* Required action:
Starting with the line that contains "Careers (1642, 106)" and stopping after the line that contains "광고 제휴 (227, 1486)", copy the entries below exactly. Include nothing else.

* Dataset entries:
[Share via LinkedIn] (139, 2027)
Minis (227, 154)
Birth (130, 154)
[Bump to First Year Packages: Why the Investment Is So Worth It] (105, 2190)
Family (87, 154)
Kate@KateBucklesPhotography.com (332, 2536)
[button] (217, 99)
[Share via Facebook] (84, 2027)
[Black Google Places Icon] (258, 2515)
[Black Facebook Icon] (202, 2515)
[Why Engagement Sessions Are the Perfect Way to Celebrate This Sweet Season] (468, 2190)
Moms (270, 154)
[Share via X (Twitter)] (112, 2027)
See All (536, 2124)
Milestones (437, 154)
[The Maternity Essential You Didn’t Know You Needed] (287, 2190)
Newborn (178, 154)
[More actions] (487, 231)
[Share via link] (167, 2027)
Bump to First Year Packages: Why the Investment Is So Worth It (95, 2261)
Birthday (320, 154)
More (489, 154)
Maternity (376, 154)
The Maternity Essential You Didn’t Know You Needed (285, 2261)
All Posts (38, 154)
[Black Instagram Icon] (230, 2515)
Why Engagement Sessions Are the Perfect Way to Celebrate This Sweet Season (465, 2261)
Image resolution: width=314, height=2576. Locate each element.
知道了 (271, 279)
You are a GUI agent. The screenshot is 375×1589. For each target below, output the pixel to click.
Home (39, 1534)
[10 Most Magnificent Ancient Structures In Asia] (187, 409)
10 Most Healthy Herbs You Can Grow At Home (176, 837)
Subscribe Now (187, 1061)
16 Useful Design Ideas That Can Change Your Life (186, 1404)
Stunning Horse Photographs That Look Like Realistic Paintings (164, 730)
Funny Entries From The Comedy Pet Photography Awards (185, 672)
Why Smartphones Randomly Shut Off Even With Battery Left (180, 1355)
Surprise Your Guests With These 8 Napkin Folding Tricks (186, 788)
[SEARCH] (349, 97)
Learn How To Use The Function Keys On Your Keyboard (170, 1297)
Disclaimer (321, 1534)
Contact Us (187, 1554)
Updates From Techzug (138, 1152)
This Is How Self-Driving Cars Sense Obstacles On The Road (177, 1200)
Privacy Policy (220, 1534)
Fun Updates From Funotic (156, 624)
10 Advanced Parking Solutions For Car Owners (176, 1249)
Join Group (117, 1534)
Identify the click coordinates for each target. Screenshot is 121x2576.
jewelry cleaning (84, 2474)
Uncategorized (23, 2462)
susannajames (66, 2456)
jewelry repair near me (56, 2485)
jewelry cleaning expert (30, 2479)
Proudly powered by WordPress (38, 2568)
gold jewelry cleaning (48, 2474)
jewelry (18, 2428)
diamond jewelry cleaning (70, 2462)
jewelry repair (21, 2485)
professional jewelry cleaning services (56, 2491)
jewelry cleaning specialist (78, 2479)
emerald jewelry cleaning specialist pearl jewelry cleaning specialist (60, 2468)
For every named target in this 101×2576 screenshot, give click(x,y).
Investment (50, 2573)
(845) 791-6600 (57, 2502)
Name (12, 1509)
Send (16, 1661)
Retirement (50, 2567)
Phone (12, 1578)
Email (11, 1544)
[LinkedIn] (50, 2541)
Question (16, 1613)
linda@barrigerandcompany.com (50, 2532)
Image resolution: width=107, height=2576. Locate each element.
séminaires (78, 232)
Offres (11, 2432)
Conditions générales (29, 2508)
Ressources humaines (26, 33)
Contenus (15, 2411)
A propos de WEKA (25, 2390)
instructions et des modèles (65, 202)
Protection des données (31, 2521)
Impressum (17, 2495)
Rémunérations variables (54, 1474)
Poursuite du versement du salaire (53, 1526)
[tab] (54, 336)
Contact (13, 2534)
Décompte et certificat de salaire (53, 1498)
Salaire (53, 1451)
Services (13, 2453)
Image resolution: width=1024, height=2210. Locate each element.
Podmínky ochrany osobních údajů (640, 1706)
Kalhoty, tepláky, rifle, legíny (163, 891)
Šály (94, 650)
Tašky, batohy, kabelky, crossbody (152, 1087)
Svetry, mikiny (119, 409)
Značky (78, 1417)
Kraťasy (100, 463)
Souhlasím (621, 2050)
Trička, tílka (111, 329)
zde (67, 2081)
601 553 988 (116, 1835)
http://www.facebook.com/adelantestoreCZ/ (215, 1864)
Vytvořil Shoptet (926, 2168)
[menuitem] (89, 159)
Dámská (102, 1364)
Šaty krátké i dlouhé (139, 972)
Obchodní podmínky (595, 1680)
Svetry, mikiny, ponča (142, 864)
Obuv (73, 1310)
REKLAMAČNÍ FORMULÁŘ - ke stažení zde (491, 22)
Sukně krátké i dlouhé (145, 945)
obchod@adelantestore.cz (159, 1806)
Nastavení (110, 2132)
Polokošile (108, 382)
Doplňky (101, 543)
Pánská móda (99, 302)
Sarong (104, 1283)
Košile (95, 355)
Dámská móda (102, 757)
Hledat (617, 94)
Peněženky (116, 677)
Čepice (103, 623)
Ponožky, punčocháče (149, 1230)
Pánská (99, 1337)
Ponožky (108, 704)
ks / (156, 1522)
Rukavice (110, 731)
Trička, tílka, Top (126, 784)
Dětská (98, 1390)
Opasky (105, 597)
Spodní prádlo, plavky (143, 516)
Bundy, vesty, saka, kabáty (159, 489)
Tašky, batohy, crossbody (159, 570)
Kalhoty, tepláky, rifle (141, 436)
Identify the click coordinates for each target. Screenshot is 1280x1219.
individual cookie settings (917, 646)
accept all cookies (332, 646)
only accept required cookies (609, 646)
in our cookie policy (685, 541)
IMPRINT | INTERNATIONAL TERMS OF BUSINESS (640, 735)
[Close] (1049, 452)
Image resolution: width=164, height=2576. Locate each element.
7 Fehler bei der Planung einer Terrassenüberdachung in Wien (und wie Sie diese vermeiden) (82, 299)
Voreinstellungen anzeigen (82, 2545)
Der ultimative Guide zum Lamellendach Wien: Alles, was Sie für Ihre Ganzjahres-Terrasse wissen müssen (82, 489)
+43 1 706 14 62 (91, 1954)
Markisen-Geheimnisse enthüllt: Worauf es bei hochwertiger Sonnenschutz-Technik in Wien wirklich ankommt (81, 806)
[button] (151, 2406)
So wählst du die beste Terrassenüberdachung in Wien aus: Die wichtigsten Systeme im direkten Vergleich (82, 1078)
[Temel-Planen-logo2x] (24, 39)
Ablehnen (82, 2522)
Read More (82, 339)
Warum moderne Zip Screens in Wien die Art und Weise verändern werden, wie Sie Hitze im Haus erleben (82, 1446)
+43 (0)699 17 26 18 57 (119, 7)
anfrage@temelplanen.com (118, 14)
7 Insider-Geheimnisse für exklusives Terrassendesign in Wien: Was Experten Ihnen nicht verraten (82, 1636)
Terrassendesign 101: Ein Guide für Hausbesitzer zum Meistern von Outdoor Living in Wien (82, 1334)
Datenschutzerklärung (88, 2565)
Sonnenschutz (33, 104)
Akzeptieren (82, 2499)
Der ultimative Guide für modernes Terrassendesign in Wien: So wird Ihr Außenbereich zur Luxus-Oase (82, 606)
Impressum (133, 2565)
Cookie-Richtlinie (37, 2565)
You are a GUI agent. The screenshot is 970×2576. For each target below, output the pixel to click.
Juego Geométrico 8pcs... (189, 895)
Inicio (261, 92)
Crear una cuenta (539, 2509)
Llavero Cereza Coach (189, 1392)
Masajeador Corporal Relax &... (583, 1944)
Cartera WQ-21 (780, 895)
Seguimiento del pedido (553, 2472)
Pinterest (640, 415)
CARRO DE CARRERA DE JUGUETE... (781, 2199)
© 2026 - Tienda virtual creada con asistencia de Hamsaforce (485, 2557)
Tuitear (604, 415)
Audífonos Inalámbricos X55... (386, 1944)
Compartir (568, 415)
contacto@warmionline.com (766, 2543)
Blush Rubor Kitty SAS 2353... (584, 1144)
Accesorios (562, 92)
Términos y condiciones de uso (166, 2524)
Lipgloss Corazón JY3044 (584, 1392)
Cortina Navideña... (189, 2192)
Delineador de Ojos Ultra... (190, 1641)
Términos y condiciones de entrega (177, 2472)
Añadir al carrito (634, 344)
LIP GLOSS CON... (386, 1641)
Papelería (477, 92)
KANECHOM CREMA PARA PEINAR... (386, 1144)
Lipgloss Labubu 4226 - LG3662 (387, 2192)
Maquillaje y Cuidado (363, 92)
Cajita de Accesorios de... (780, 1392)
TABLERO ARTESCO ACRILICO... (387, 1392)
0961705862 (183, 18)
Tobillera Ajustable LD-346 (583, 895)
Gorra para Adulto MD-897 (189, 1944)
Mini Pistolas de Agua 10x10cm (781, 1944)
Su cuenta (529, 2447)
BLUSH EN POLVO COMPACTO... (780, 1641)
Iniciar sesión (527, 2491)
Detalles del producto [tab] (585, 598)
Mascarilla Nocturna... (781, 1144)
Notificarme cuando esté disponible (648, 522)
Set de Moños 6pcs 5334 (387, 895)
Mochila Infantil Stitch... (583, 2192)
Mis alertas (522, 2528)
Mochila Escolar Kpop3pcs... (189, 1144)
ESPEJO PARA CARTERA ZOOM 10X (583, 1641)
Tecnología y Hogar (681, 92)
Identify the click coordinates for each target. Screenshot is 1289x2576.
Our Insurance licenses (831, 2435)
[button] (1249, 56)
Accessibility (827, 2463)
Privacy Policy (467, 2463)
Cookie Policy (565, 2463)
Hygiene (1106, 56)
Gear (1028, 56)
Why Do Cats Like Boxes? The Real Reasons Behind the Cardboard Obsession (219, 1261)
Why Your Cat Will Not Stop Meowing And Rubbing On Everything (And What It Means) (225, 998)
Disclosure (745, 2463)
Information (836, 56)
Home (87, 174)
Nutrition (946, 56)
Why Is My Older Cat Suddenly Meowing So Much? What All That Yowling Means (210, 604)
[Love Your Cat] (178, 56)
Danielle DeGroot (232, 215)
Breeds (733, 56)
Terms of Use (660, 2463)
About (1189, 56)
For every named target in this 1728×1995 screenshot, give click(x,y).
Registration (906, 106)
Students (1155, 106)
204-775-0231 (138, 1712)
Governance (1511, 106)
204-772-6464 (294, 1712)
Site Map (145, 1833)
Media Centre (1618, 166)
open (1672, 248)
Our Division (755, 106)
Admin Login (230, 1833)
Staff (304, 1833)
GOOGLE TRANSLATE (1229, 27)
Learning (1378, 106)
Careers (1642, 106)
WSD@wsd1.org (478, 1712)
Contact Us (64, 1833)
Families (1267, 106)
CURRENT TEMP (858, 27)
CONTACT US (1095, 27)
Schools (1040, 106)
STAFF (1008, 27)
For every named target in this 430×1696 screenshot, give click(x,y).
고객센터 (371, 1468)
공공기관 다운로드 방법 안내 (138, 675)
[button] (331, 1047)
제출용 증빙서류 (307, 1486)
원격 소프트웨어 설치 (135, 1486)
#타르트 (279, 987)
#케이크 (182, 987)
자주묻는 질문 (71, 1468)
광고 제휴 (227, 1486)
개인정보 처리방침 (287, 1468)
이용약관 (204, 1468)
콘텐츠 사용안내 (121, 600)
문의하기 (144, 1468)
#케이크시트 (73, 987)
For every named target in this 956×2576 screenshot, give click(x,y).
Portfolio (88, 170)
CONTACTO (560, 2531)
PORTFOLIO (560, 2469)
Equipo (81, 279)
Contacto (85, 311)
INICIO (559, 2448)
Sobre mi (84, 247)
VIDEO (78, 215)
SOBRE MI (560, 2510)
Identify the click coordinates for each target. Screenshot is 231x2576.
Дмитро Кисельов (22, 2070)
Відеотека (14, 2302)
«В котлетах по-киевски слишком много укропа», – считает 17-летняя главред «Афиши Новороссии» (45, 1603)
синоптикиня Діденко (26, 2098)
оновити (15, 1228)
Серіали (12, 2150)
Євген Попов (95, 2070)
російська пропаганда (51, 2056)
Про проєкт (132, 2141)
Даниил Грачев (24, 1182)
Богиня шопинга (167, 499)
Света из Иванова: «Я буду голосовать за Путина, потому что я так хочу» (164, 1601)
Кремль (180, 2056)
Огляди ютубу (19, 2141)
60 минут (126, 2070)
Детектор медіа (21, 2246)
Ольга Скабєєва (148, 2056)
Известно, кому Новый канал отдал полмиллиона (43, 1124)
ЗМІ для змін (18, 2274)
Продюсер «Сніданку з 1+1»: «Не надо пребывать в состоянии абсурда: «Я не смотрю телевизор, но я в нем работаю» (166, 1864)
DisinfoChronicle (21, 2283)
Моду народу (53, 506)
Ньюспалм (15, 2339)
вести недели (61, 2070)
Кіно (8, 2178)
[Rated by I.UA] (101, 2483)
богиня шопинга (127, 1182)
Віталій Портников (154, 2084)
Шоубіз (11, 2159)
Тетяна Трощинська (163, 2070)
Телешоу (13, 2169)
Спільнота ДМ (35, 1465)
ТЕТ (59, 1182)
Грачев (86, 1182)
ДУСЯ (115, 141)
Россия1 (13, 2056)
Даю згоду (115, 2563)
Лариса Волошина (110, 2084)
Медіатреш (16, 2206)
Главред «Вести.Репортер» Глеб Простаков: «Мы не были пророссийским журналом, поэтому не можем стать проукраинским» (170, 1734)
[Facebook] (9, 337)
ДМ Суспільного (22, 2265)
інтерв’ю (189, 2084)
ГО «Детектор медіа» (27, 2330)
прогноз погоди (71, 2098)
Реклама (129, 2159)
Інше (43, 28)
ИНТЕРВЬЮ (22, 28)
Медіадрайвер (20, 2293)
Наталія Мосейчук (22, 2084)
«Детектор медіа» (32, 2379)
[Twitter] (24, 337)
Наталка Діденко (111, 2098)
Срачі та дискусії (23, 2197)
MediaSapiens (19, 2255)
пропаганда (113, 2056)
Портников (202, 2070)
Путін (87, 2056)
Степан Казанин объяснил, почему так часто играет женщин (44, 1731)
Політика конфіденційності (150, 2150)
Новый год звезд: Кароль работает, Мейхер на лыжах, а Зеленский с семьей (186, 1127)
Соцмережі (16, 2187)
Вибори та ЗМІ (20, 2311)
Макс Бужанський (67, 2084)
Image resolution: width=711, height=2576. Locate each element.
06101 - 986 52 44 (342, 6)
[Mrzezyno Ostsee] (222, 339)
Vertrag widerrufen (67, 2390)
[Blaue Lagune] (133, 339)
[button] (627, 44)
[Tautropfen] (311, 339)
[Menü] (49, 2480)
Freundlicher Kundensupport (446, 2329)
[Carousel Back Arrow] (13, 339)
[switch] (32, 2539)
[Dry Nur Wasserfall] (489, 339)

* Answer to this problem:
Careers (1642, 106)
WSD@wsd1.org (478, 1712)
Contact Us (64, 1833)
Families (1267, 106)
CURRENT TEMP (858, 27)
CONTACT US (1095, 27)
Schools (1040, 106)
STAFF (1008, 27)
For every named target in this 430×1696 screenshot, give click(x,y).
고객센터 (371, 1468)
공공기관 다운로드 방법 안내 (138, 675)
[button] (331, 1047)
제출용 증빙서류 (307, 1486)
원격 소프트웨어 설치 (135, 1486)
#타르트 (279, 987)
#케이크 (182, 987)
자주묻는 질문 (71, 1468)
광고 제휴 (227, 1486)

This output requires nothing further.